Could you add 24 to every coordinate in the answers and write out again all items from the line with "The image size is (1554, 784)." up to and including the final line, requests included?

Raw items
┌────────
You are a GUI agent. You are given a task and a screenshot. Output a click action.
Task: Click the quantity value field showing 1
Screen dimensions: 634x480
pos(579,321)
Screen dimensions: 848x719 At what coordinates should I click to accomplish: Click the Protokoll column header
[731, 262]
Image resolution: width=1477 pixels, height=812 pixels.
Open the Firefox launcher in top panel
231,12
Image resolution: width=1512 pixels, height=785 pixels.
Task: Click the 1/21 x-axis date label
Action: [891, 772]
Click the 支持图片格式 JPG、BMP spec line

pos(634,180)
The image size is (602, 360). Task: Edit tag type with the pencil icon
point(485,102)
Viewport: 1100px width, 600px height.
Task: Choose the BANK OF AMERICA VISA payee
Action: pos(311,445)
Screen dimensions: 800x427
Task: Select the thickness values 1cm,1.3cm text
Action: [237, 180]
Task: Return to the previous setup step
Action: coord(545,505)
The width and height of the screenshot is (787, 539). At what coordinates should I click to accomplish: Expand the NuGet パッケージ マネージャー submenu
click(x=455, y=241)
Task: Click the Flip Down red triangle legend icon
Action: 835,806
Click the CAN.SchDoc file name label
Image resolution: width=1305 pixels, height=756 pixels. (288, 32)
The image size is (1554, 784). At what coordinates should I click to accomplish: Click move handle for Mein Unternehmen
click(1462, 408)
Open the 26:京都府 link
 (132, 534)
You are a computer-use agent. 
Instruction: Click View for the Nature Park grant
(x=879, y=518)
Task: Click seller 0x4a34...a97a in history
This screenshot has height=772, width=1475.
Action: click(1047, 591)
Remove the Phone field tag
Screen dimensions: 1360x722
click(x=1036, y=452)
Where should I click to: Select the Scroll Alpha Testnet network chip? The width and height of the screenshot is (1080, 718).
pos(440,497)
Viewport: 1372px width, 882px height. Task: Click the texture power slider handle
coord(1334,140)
└────────
Reply to the exercise
The image size is (1554, 784). At what coordinates should I click to accomplish: Click move handle for Mein Unternehmen
click(1486, 432)
Open the 26:京都府 link
 (156, 558)
You are a computer-use agent. 
Instruction: Click View for the Nature Park grant
(x=903, y=542)
Task: Click seller 0x4a34...a97a in history
This screenshot has height=772, width=1475.
Action: click(1071, 615)
Remove the Phone field tag
Screen dimensions: 1360x722
click(x=1060, y=476)
Where should I click to: Select the Scroll Alpha Testnet network chip? The width and height of the screenshot is (1080, 718).
pos(464,521)
Viewport: 1372px width, 882px height. Task: Click the texture power slider handle
coord(1358,164)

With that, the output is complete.